* **Information supplied**
▬▬▬▬▬▬▬▬▬▬

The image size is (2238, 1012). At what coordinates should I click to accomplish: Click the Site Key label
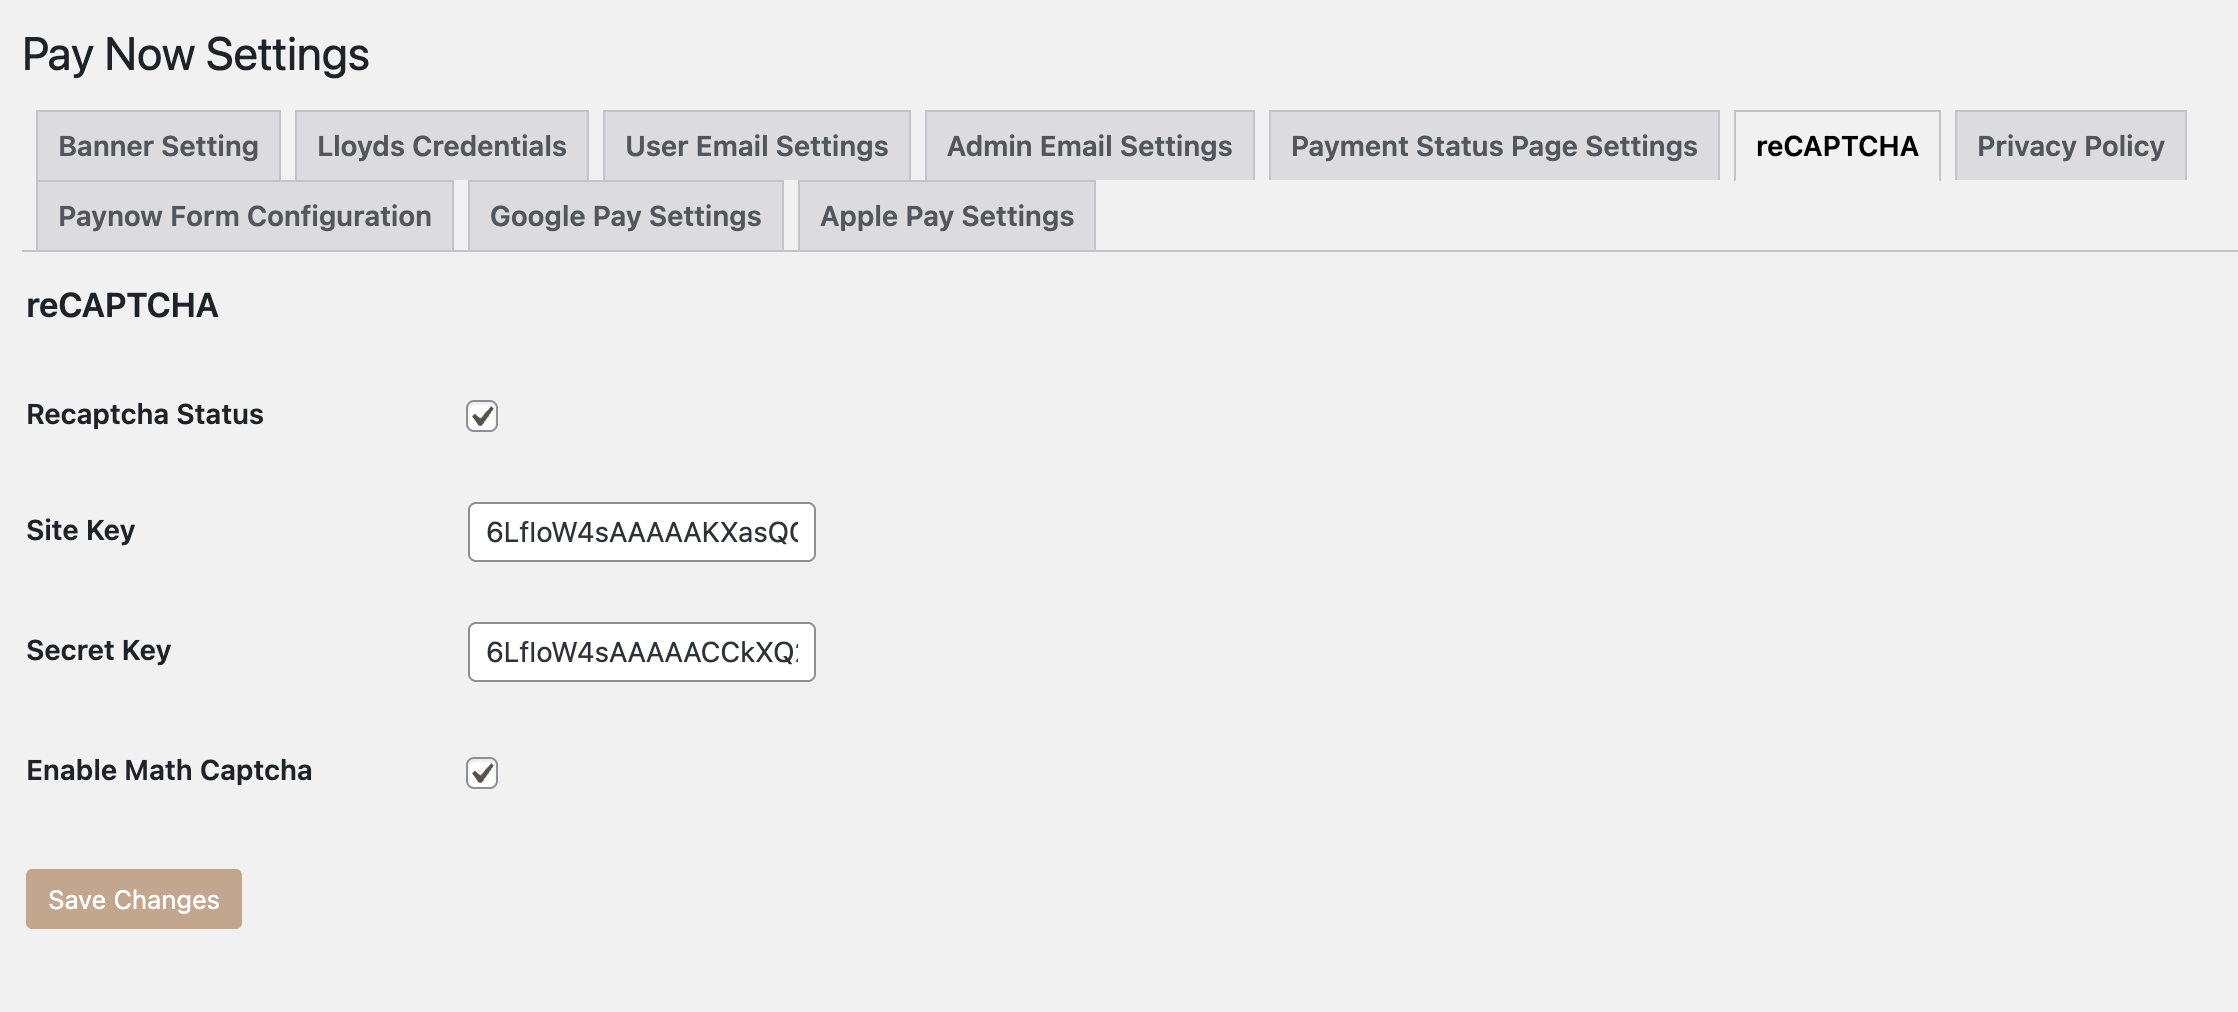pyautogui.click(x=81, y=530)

▬▬▬▬▬▬▬▬▬▬

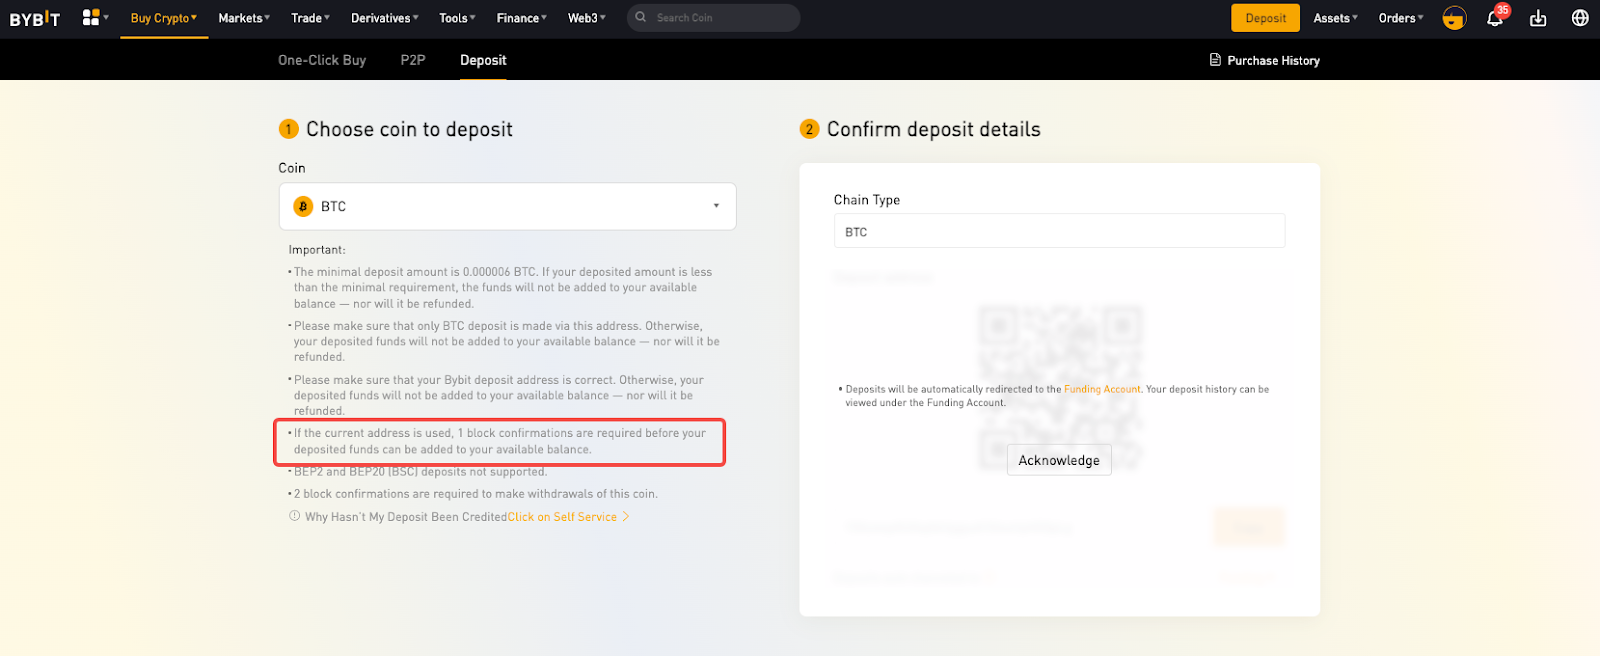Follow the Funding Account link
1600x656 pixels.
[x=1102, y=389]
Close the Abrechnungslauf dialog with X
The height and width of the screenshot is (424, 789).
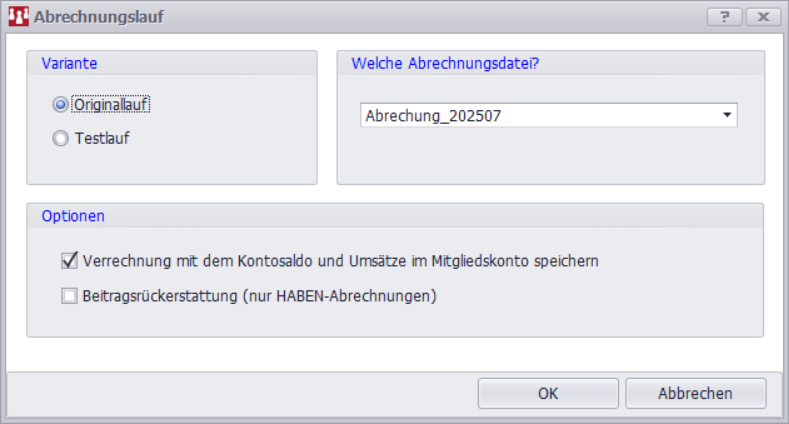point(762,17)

▬▬▬▬▬▬▬▬▬▬

* **Goal of the exercise**
Convert the lines from the one containing "The image size" through the one containing "pyautogui.click(x=81, y=530)", inclusive, into a JSON list of strings with one string per line and blank lines skipped. Omit the pictures from your answer.

* **The answer**
[
  "The image size is (2238, 1012). At what coordinates should I click to accomplish: Click the Site Key label",
  "pyautogui.click(x=81, y=530)"
]